Şunu da belirtmek gerekir ki pek çok mit, gerçek hikâyelere dayanıyor olabilir. Gerçekten böyle biri yaşamış ve onu görenler bu hikâyeyi anlatmış olabilir fakat bir miti mit yapan şey, onun orijinal hikâyeyi ne kadar doğru yansıttığı değil, bugüne anlam verme kabiliyetidir. Bu bağlamda David Renoy’un eseri, mitin evrenselliğini göstermek adına oldukça değerlidir.
2. Kare: The Reflection of Blixa Bargeld, Inagi Shiroma

Türümüzün evrimsel olarak geldiği duruma baktı-ğımızda, insan yavrusunun annesinin memesini bulama-yacak kadar aciz bir halde doğduğunu görürüz.
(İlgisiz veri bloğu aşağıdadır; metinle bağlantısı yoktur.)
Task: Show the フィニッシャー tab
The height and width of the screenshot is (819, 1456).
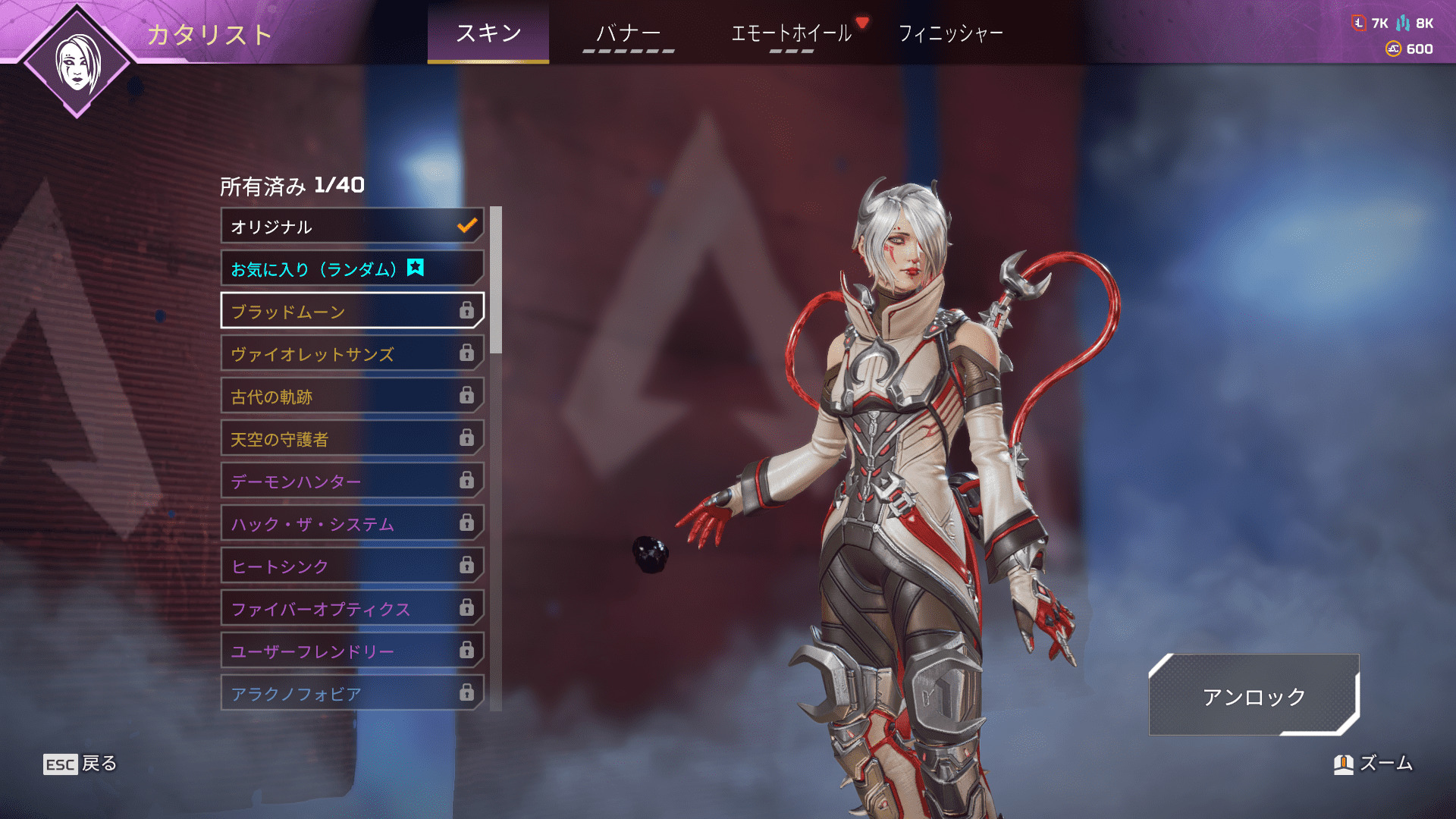Action: tap(950, 33)
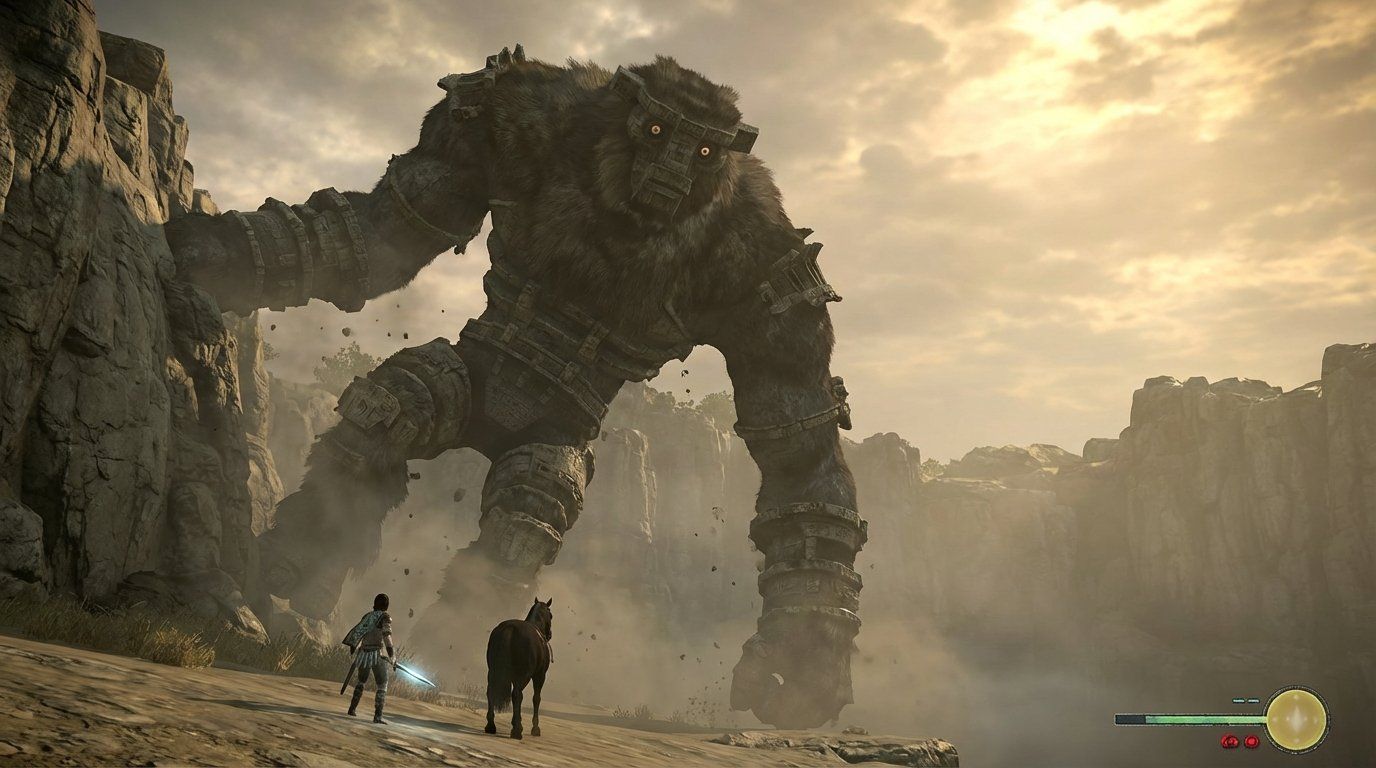Viewport: 1376px width, 768px height.
Task: Click the right teal indicator above the health bar
Action: coord(1253,701)
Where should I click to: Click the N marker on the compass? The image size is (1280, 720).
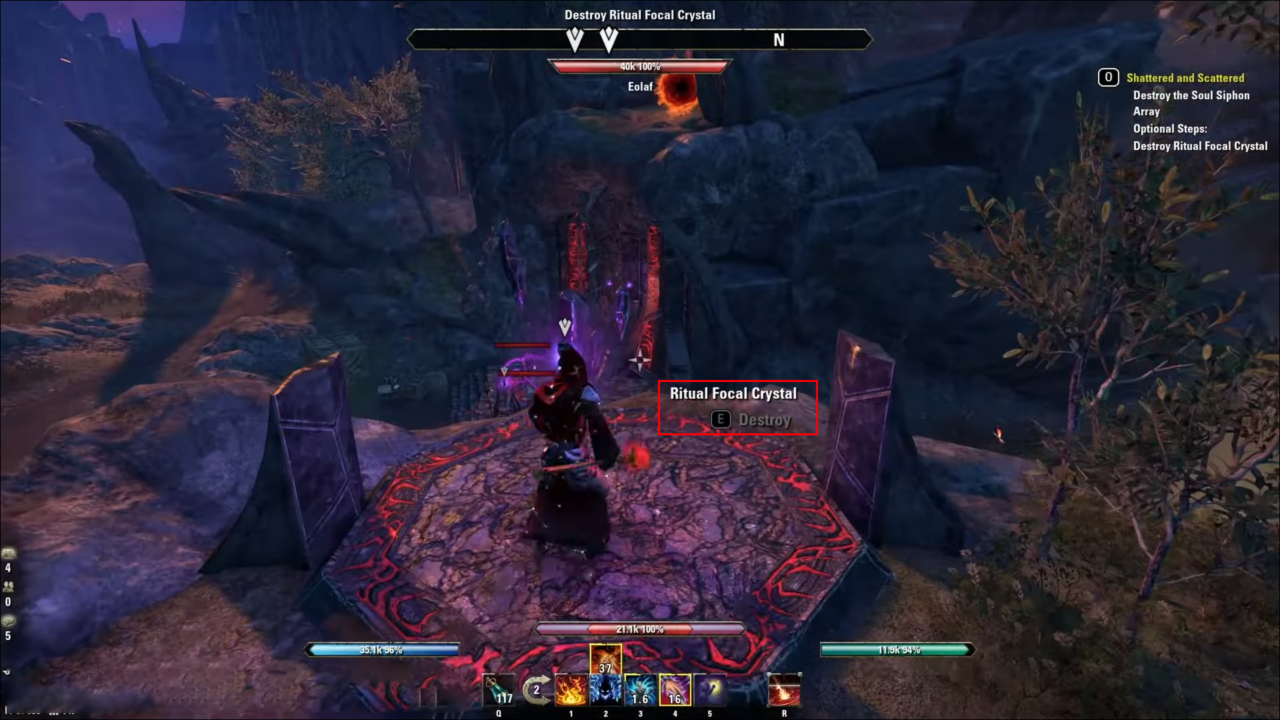pyautogui.click(x=779, y=40)
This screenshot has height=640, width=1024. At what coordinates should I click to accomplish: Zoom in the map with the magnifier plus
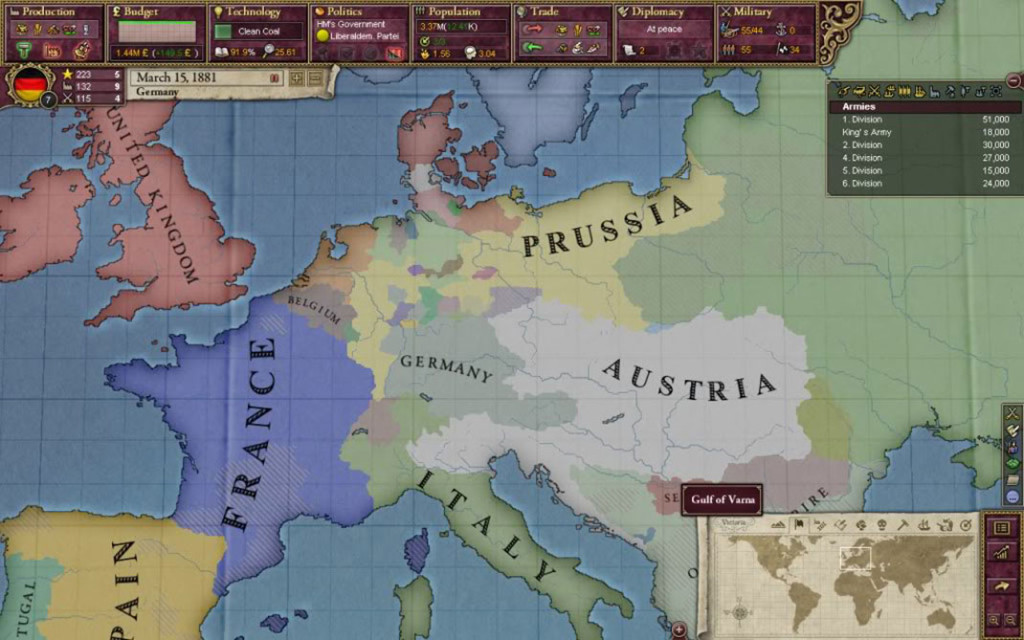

Uzun bir müddet bakıma muhtaçtır ve bu süre boyunca annesiyle kendini bir bütün olarak algılar. Her arzusu karşılandığı için kendini her türlü tatminin kaynağı olarak görür. Bu ilksel tanrısallık ve bütünlük, çocuk büyürken de özgüven adıyla yanında olur.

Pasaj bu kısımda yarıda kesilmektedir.